TO DO>
(a) In the article on the Palkhivala festschrift, transcribe the passage that begins at the words "The festschrift also" and ends after the words "calling in life.".
(b) According to the article on the Palkhivala festschrift, which publisher brought out the book?
(c) Resume the article on the Palkhivala festschrift, picking up right after its last sentence.

EXCERPTED TEXT>
___
A Festschrift Honouring Nani Palkhivala

With 16th January, 2020 marking the birth centenary of India’s eminent jurist and economist, Nanabhoy (Nani) Ardeshir Palkhivala, the Nani A. Palkhivala Memorial Trust, in addition to organizing its annual lecture by eminent persons on this day, also releasing a festschrift (a collection of writings published in honour of a scholar) in honour of Nani Palkhivala. Titled ‘Essays & Reminiscences: A Festschrift in Honour of Nani A Palkhivala’, the book has been published by LexisNexis and was launched at the NCPA in Mumbai.

An Advisory Board consisting of Justice Sujata Manohar, Justice SN Variava, YH Malegam, HP Ranina and Arvind Datar collected contributions from several scholars, counsels and colleagues and friends of Palkhivala. Datar is also the General Editor of this commemorative book. The festschrift contains articles on constitutional and other laws, economy and governance, and reminiscences of persons who knew and interacted with Palkhivala.

The festschrift also contains few articles written by Palkhivala in his youth. These were originally published in several periodicals between 1937 and 1947. This is followed by reproduction of selected letters and correspondences, and other documents like written submissions, etc.

Born on January 16, 1920, Nani Palkhivala grew up in a middle-class Parsi household. Graduating from St. Xavier’s College in Bombay (now Mumbai), he excelled in academics although he struggled with a speech impediment. Unable to find work as a lecturer in Bombay University after his Master’s in English literature, he enrolled at the Government Law College, Bombay, where he found his true calling in life.
___
MATERIAL PROVIDED>
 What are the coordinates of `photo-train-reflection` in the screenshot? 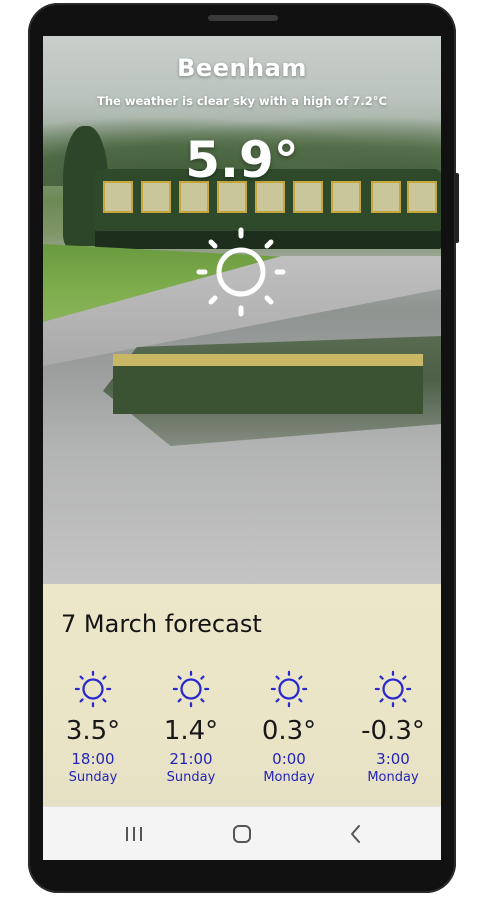 It's located at (268, 384).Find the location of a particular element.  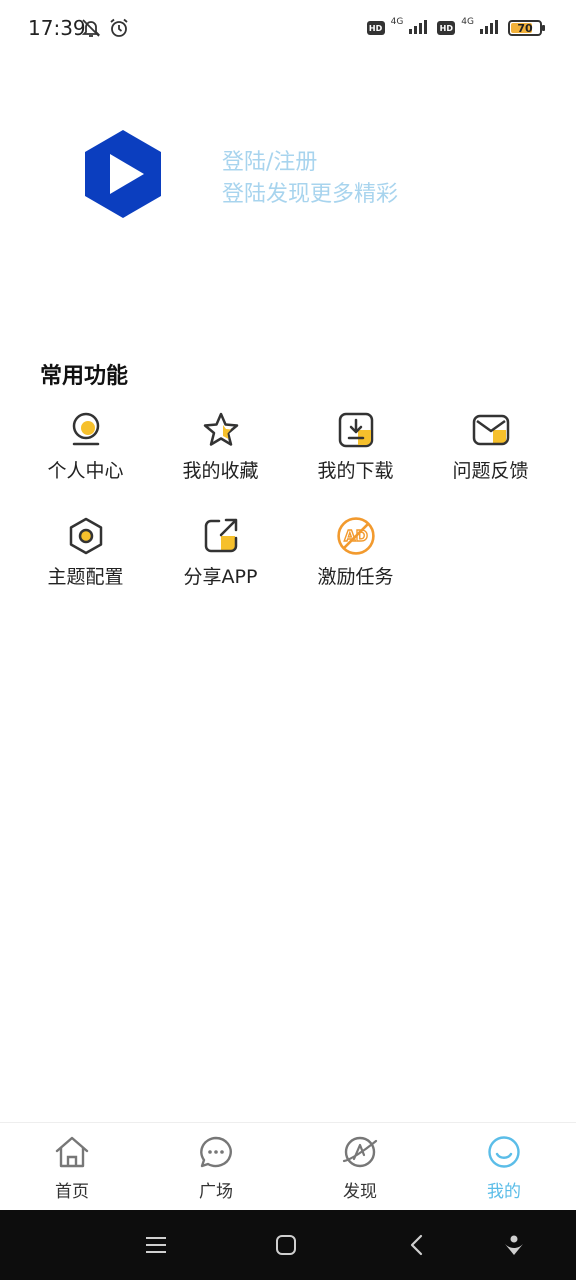

tab-square: 广场 is located at coordinates (216, 1166).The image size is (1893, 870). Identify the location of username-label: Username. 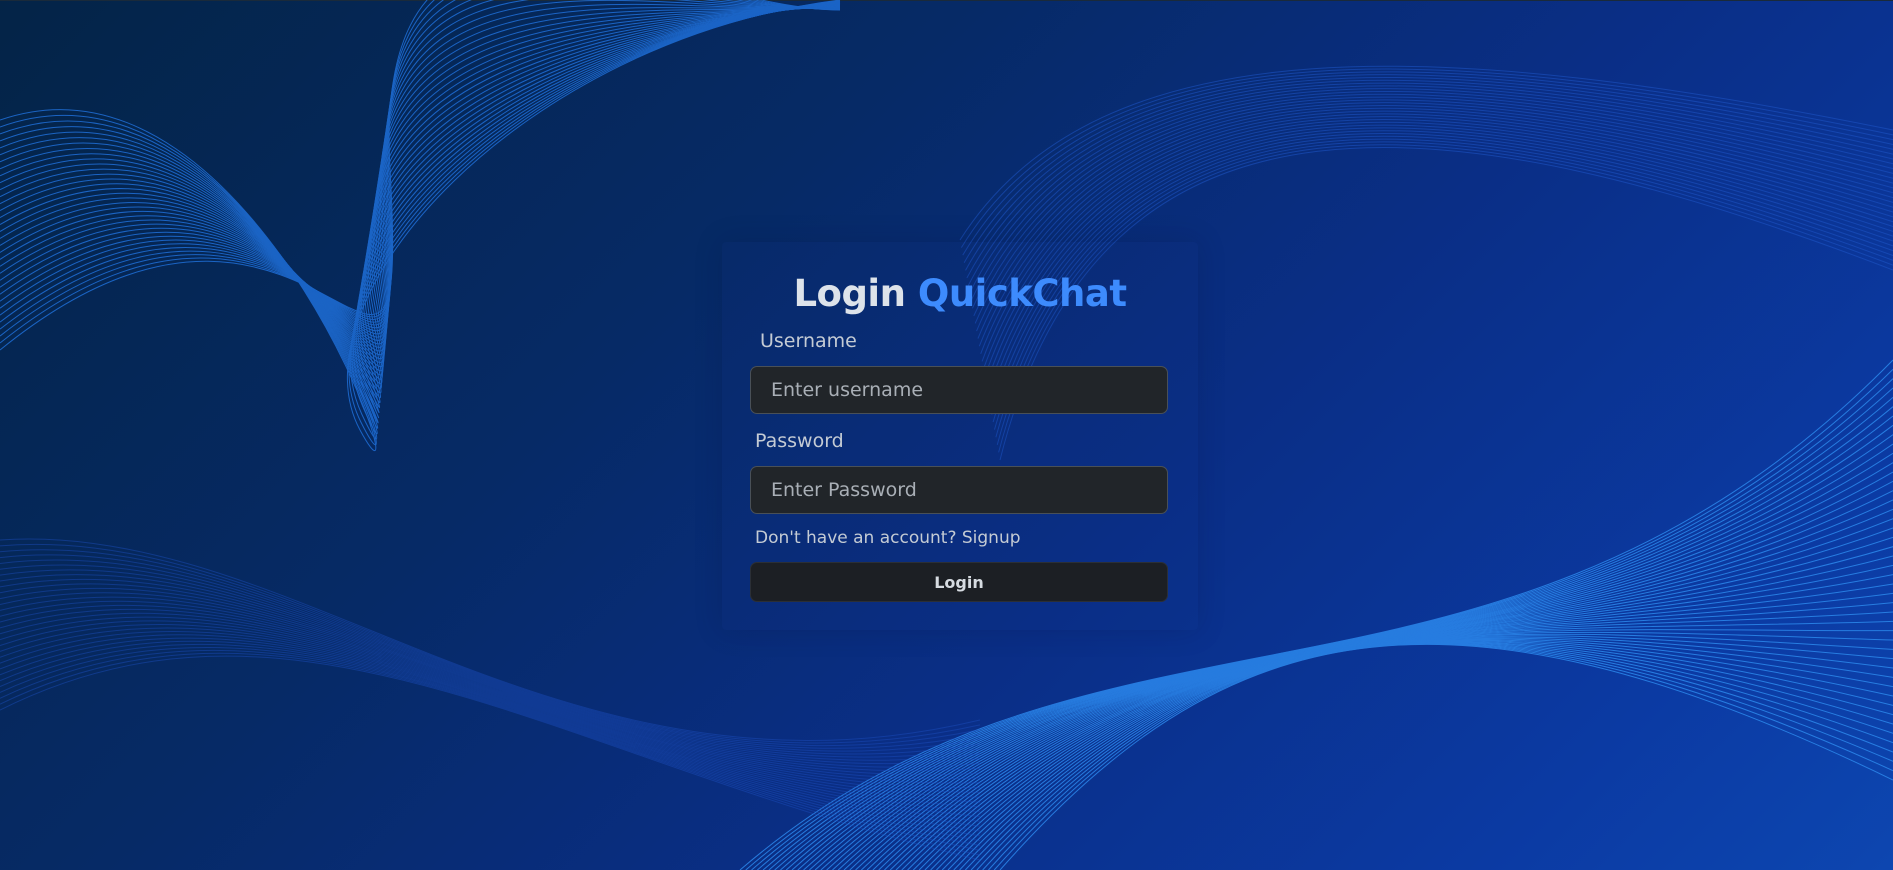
___
RESPONSES BY ITEM NUMBER>
(a)
The festschrift also contains few articles written by Palkhivala in his youth. These were originally published in several periodicals between 1937 and 1947. This is followed by reproduction of selected letters and correspondences, and other documents like written submissions, etc.

Born on January 16, 1920, Nani Palkhivala grew up in a middle-class Parsi household. Graduating from St. Xavier’s College in Bombay (now Mumbai), he excelled in academics although he struggled with a speech impediment. Unable to find work as a lecturer in Bombay University after his Master’s in English literature, he enrolled at the Government Law College, Bombay, where he found his true calling in life.

(b) LexisNexis

(c)
Nani Palkhivala rose high in the profession, arguing cases in commercial and tax law. Besides fighting a multitude of cases, he also wrote ‘The Law and Practice of Income Tax’ alongside Sir Jamshedji Behramji Kanga, a senior lawyer of repute, by the time he was 30 years old. More than six decades later, the book is still a point of reference for tax professionals in India.

Palkhivala was a man who revered the Constitution of India and the principles it stood for. “The Constitution was meant to impart such a momentum to the living spirit of the rule of law that democracy and civil liberty may survive in India beyond our own times and in the days when our place will know us no more,” he once said.

For a brief while Nani Palkhivala also served as India’s Ambassador to the United States during the Janata Party government from 1977 to 1979.

The prestigious Princeton University said “he [Nani Palkhivala] has courageously advanced his conviction that expediency in the name of progress, at the cost of freedom, is no progress at all, but retrogression. Lawyer, teacher, author, and economic developer, he brings to us as Ambassador of India intelligence, good humour, experience, and vision for international understanding….”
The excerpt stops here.